Viewing 8 posts - 1 through 8 (of 8 total)
  • Profile photo of tamtamtamtam
    Member
    @tamtam
    Join Date: 2004
    Post Count: 27

    merry xmas to everyone!!! i have one investment property in qld and it is neg. geared. i pay about $150 a week shortfall! now that i have read into positive cash flow, i want to get into it, but does anyone know what region or towns can preduce such an outcome. everywhere i seem to investigate they all have a short fall to pay!!! anyone that can help!!!
    ta! regards
    michael!!!!

    ta

    Profile photo of landt64landt64
    Participant
    @landt64
    Join Date: 2004
    Post Count: 166

    Hi Micheal,
    the seasoned investors on this web-site will tell you that the +ve cashflow properties are out there and you just have to find them. As a fairly new member, i can tell you that it’s very difficult, if not nearly impossible to find them. You may have to read Steve’s newer book and ‘think outside the square’. Good luck.
    Landt.

    Profile photo of GambiniGambini
    Member
    @gambini
    Join Date: 2004
    Post Count: 42

    hey there mate your problem is quite simple your thinking where when you should be thinking how find properties with problems solve them and badda bing badda boom if it was as simple as where steve wouldnt write books he would simply sell you the knowledge of where
    goodluck

    Profile photo of femaleage20femaleage20
    Member
    @femaleage20
    Join Date: 2004
    Post Count: 68

    I agree. Steve’s new book is much more up to date, I read his first book, jumped onto realestate web sites and then was like “where the f$#$%$^” After reading his second book I was like “ohhhhh I get it”. It’s a must read!

    Profile photo of byronent_2byronent_2
    Participant
    @byronent_2
    Join Date: 2004
    Post Count: 337

    They are out there, try regional and don’t let your local area be your boundary. Australia is a big place.

    Byronent
    Adelaide SA

    Profile photo of DDDD
    Member
    @dd
    Join Date: 2004
    Post Count: 508

    or to make matters worse, think entry level properties, add value like carports, paint, carpet air cons and then get the higher rents to turn a neg to a positive cashflow prop.

    Bought a unit in december for $95k with $95/wk rent, spent $5k, noiw gets $150/wk. This leaves you paying your rates and body corp fees, but $2000/yr approx is a damn site better than what you have.

    I suggest sell the ‘dog’ and get three small investments. This will allow you to spread your risks and give you 3 potential areas for capital growth not one.
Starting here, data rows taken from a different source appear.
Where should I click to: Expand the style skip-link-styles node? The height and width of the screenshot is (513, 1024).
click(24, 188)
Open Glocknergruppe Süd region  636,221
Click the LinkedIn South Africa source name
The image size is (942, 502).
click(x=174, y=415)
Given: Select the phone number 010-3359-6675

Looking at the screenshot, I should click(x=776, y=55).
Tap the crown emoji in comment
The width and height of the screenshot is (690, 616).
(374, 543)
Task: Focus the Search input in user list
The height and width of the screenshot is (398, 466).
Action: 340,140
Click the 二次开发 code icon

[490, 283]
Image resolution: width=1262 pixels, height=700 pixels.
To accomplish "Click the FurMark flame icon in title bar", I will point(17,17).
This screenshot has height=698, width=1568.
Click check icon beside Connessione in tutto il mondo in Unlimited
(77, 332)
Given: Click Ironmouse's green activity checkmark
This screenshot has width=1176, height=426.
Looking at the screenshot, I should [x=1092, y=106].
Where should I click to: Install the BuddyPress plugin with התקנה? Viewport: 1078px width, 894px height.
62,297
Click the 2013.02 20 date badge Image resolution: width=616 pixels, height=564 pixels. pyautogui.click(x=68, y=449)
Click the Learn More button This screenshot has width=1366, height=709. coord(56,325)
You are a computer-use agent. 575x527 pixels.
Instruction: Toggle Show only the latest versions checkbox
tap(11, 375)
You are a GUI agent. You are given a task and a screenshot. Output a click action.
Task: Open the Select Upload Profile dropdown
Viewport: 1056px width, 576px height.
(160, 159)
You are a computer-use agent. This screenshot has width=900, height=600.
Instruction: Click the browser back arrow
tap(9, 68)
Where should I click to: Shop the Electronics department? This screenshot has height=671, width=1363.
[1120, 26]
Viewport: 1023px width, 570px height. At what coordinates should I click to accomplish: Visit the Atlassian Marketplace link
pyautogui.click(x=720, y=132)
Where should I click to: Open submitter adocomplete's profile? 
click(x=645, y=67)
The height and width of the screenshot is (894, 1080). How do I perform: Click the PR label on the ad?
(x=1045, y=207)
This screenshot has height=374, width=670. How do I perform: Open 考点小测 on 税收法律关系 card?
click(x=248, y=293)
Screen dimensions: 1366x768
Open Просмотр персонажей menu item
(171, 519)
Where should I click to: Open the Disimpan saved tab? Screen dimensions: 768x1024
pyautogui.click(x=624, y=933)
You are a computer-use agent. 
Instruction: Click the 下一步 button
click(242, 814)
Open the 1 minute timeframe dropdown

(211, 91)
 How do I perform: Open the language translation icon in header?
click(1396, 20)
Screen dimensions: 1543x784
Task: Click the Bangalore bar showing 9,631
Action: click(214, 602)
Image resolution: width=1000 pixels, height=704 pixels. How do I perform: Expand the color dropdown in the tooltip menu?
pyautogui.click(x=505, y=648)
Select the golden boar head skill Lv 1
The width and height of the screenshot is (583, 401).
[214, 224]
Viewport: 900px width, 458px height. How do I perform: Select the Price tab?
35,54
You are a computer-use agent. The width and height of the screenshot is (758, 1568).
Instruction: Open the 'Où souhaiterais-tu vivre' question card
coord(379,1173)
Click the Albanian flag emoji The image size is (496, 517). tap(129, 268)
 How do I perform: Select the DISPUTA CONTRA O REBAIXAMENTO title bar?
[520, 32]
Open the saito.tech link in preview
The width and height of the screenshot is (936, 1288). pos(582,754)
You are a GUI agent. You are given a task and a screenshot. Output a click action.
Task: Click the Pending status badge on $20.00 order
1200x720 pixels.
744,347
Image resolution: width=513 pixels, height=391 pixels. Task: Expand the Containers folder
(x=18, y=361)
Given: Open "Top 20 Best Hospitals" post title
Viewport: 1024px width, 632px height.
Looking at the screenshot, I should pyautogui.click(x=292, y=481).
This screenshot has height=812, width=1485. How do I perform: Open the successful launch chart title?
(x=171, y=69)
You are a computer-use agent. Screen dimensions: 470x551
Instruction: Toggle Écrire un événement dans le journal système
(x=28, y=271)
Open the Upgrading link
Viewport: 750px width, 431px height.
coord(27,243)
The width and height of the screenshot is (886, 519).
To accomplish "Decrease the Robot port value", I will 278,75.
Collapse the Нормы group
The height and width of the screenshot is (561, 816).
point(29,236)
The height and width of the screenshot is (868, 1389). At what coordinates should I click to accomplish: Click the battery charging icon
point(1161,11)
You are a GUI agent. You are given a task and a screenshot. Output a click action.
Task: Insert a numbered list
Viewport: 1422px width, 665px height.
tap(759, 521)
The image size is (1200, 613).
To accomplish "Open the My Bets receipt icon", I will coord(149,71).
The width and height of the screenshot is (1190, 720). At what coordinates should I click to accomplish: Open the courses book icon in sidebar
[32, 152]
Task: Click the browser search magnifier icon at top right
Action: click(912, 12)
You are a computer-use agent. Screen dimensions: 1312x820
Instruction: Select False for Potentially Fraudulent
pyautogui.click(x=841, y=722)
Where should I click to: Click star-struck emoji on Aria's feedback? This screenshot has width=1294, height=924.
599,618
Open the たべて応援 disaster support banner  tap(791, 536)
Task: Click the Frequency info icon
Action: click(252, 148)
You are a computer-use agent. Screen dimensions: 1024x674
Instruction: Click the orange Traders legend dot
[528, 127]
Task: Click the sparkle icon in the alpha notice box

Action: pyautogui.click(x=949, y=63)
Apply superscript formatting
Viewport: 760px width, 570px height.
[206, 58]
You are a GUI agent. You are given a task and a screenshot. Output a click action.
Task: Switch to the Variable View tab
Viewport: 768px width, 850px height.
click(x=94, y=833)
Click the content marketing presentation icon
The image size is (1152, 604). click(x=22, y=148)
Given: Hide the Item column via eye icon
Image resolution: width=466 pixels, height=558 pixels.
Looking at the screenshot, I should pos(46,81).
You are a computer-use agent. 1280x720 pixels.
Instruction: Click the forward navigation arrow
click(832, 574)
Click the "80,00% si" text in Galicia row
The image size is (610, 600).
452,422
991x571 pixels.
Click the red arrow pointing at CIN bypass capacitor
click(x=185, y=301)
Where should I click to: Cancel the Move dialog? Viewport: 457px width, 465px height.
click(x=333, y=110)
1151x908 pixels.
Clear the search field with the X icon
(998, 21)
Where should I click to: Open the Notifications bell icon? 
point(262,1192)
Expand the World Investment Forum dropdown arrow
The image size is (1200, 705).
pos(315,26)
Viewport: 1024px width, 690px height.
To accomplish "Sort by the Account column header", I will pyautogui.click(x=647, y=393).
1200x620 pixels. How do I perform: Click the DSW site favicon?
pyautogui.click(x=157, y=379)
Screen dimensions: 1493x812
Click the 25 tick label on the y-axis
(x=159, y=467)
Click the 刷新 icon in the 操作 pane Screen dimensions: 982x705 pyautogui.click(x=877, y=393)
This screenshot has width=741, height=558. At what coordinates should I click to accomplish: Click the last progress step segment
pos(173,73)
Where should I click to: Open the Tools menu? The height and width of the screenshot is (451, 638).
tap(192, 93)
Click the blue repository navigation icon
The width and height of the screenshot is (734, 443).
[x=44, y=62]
    Go forth and buy houses we all need updated vals.!!!

    DD

    PS146 Certified Financial Planner
    Don’t sweat the small stuff,and it’s all small stuff!!

    Profile photo of byronent_2byronent_2
    Participant
    @byronent_2
    Join Date: 2004
    Post Count: 337

    One other point Tamtam I would consider is using equity in your lemon to purchase some properties that are cashflow positive to reduce your current negative flow.

    I would only consider this if you strongly believe that your current property is potentially capital gains strong. Although this is not a great long term strategy

    Byronent
    Adelaide SA

    Profile photo of tamtamtamtam
    Member
    @tamtam
    Join Date: 2004
    Post Count: 27

    thanks for the advice from all of you! i will take it all on board!!!